Presynaptic Inhibition of [3H]Nitrendipine Binding and Modification of Membrane Properties by Insecticidal Dihydropyrazoles in Mammalian Brain

Abstract

RH-3421 and RH-5529 displace specifically bound [3H]nitrendipine in mouse brain synaptosomes, suggesting that dihydropyrazoles act at presynaptic L-type calcium channels in mammalian brain. Scatchard analysis revealed that both compounds interfere with binding of [3H]nitrendipine through a mechanism which reduces the number of available radioligand binding sites (Bmax) without altering the affinity (Kd) for remaining sites. In addition, there was no discernible change in either the rate of association of [3H]nitrendipine or in the rate of radioligand dissociation when the binding preparation was exposed to dihydropyrazoles. Such a binding profile indicates that dihydropyrazoles operate as noncompetitive blockers of [3H]nitrendipine binding without allosteric involvement. The effects of RH-3421 and RH-5529 on the physical properties of synaptic plasma membranes prepared from mouse brain were also evaluated using the fluorescence probes 1,6-diphenyl-1,3,5-hexatriene (DPH) and 1-(4-trimethyl-ammonium phenyl)-6-phenyl-1,3,5-hexatriene (TMA-DPH), which monitor the physical state of lipids in the membrane core and membrane surface, respectively.

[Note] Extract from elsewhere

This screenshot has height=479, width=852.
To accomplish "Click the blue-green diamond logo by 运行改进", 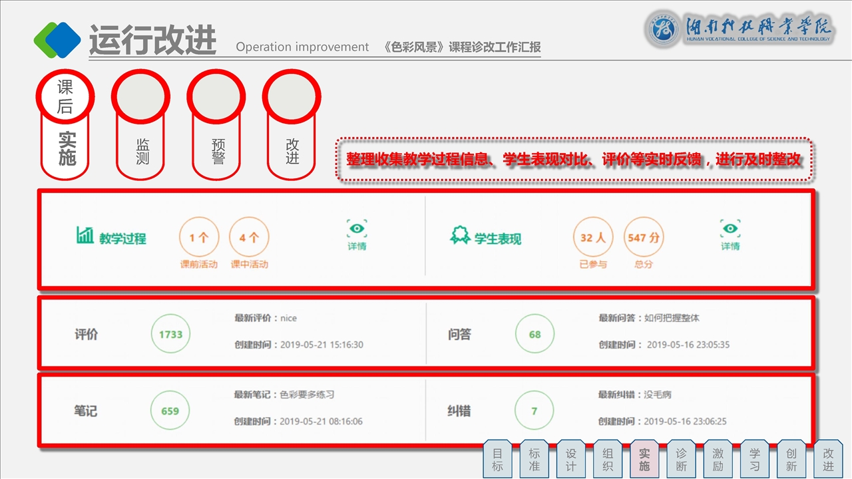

Exposure of synaptic membranes to RH-3421 and RH-5529 resulted in a reduction in fluorescence polarization of both probes, confirming that these lipid domains are accessible to dihydropyrazoles. Estimates of static and dynamic parameters show that lipid order and fluidity are modified within surface and core regions by dihydropyrazoles; however, the changes to regions probed by TMA-DPH appear more closely correlated with binding data. Overall, our results are consistent with the proposal that dihydropyrazoles reduce the availability of [3H]nitrendipine binding sites, possibly by modifying the physicostructural properties of the surface membrane. However, we do not exclude the possibility that dihydropyrazoles are irreversible inhibitors of [3H]nitrendipine binding or cause more subtle interference with regulatory biomolecules in the channel environment.